Cordilleran Section - 103rd Annual Meeting (4–6 May 2007)

Paper No. 7
Presentation Time: 10:20 AM

BOGACHIEL LANDSLIDE: MATERIAL-DEPENDENT CONTROL ON DEFORMATION BEHAVIOR


BADGER, T.C., Geotechnical Division, Washington State Department of Transportation, P.O. Box 47365, Olympia, WA 98504-7365, badgert@wsdot.wa.gov

A recent investigation on the western Olympic Peninsula of Washington has been prompted by the reactivation of a portion of a large deep-seated landslide complex and its potential to sever highway US 101. The reactivated portion is about 700 feet in width and length. At this location, the highway is sited midslope on a steep, 300-foot-high valley wall adjacent to the Bogachiel River. Average annual precipitation is nearly 120 inches, about 75% of which falls between October-March; summers are typically dry. Landsliding is occurring within very weak, intensely sheared marine siltstones.

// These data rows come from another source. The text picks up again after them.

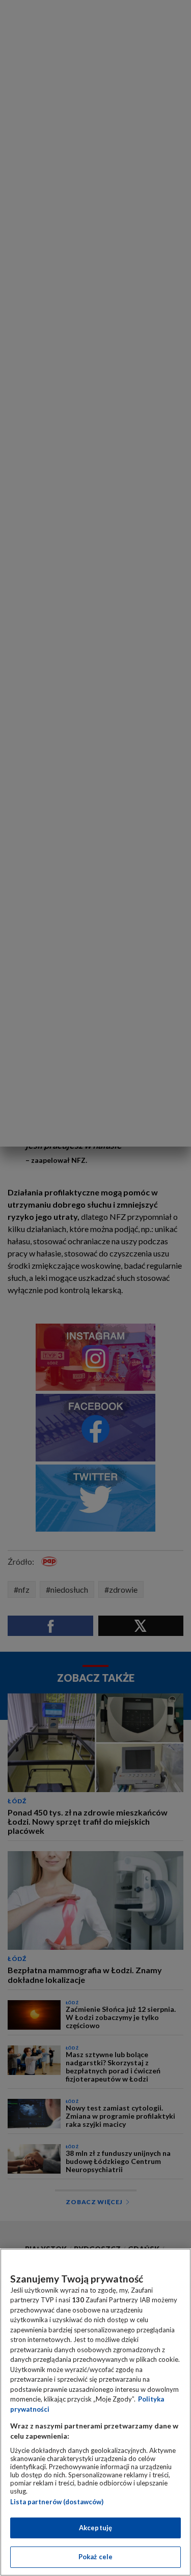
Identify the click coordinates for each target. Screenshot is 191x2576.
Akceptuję (95, 2528)
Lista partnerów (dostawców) (56, 2502)
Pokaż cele (95, 2557)
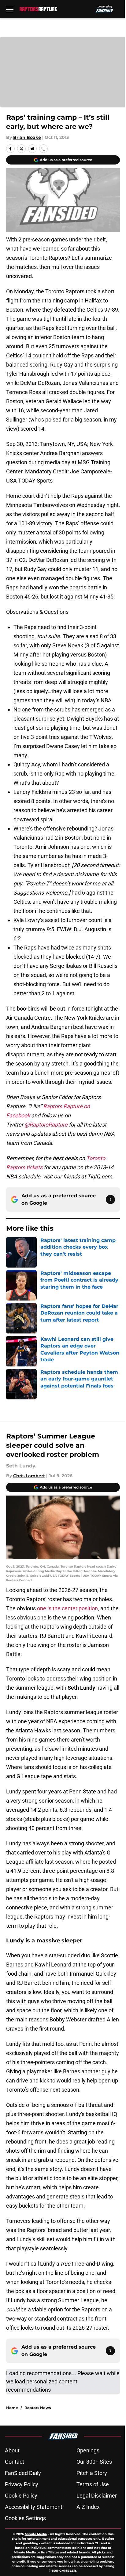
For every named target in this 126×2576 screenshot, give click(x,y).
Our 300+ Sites (94, 2461)
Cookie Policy (21, 2495)
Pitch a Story (91, 2473)
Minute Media (36, 2534)
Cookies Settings (25, 2518)
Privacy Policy (21, 2484)
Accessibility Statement (33, 2507)
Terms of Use (92, 2484)
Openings (87, 2450)
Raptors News (37, 2407)
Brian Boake (27, 137)
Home (12, 2407)
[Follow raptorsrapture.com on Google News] (110, 1199)
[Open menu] (9, 9)
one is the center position (67, 1608)
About (12, 2450)
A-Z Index (88, 2507)
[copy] (43, 148)
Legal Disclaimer (96, 2495)
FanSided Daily (23, 2473)
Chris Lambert (29, 1475)
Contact (14, 2461)
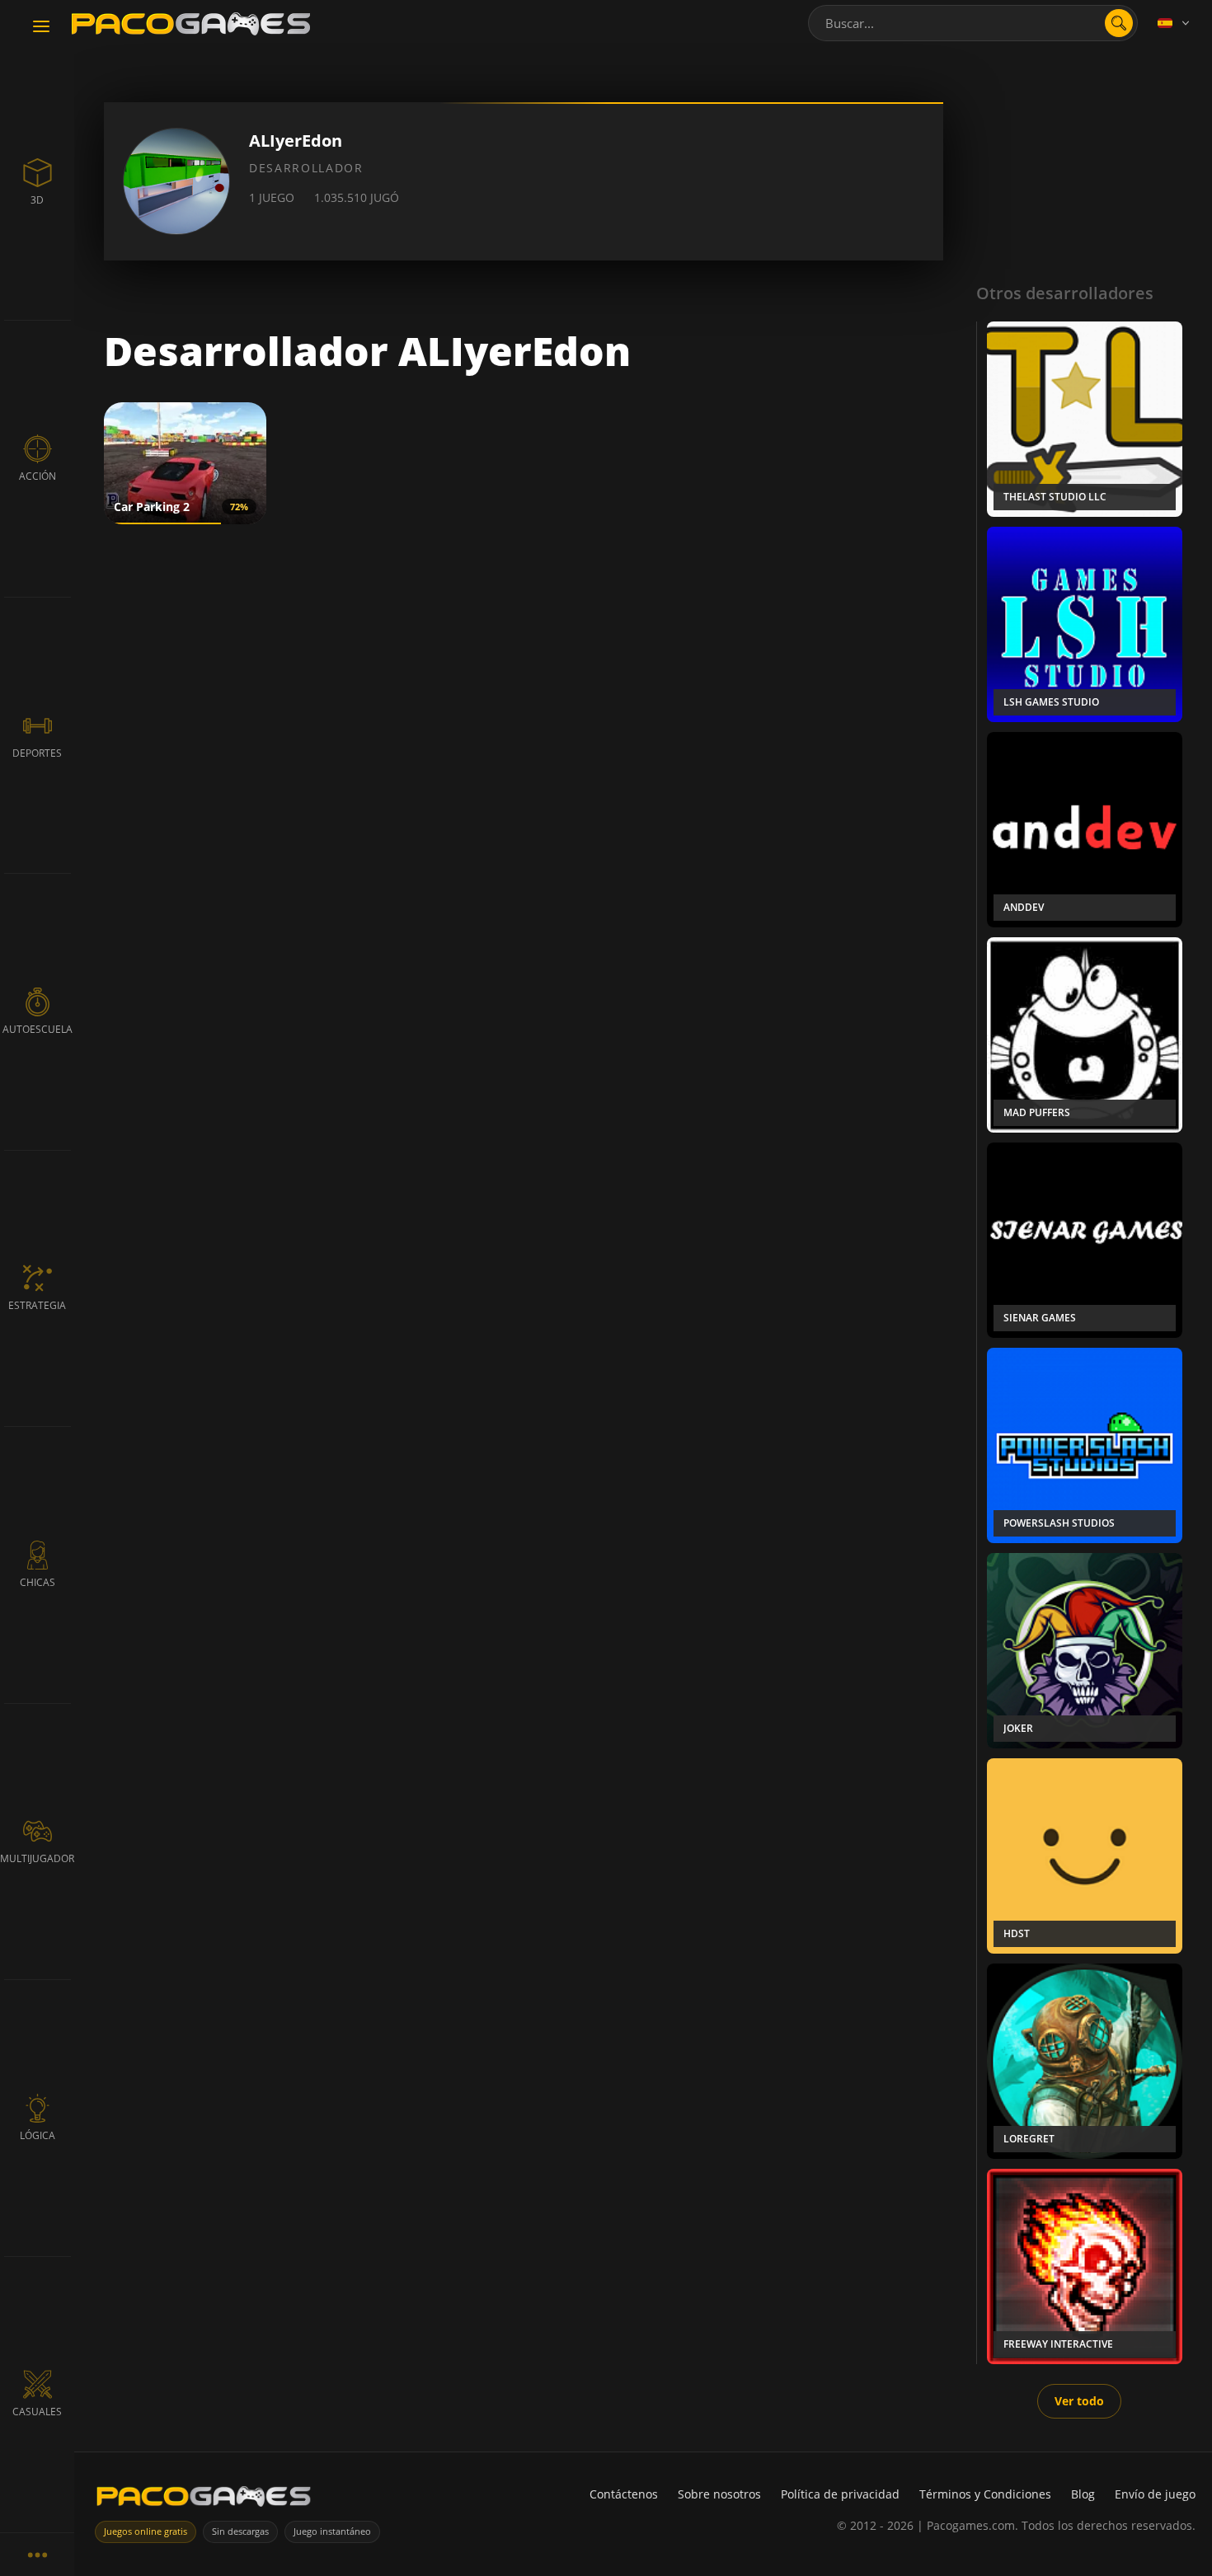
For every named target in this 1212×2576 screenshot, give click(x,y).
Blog (1083, 2494)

Oddly, initial activity in late August 2004 involved a rapid slump-earthflow within a small area of the reactivated landslide. Subsequent deformation monitoring of the larger reactivated landslide has identified three to four failure zones of either discrete shears or broad zones of creep-like movement to depths of 100 to 130 feet. Three inclinometers show nearly uniform deformation rates within all failure zones throughout the year. Proximal shallow and deep piezometers within this larger slide mass generally exhibit comparable response and water levels, supporting a relatively simple model of a single phreatic, mostly shallow surface within the slide mass; no pressurized conditions were encountered. Seasonally, groundwater levels vary from as much as 40 feet in the recharge area just above the headscarp to less than 6 feet within much of the slide mass. While groundwater levels within the slide mass are characteristically non-responsive to storm events, many of the horizontal drains installed in the upper half of the slide mass respond rapidly.

The drain response suggests that infiltration and recharge into the sheared siltstone bedrock occurs relatively rapidly; discharge, mostly in the form of seeps and springs, must then moderate fluctuation of groundwater levels within the slide mass. The year-round saturation of much of the slide and accelerated movement of the August 2004 slump-earthflow, suggests that the deformation behavior of the slide mass is more material-dependent than groundwater-dependent. That is, at some indeterminate period of material strain, a dramatic yield state seems to occur. This condition complicates the prediction of mid- to long-term behavior and urgency to enact costly remediation.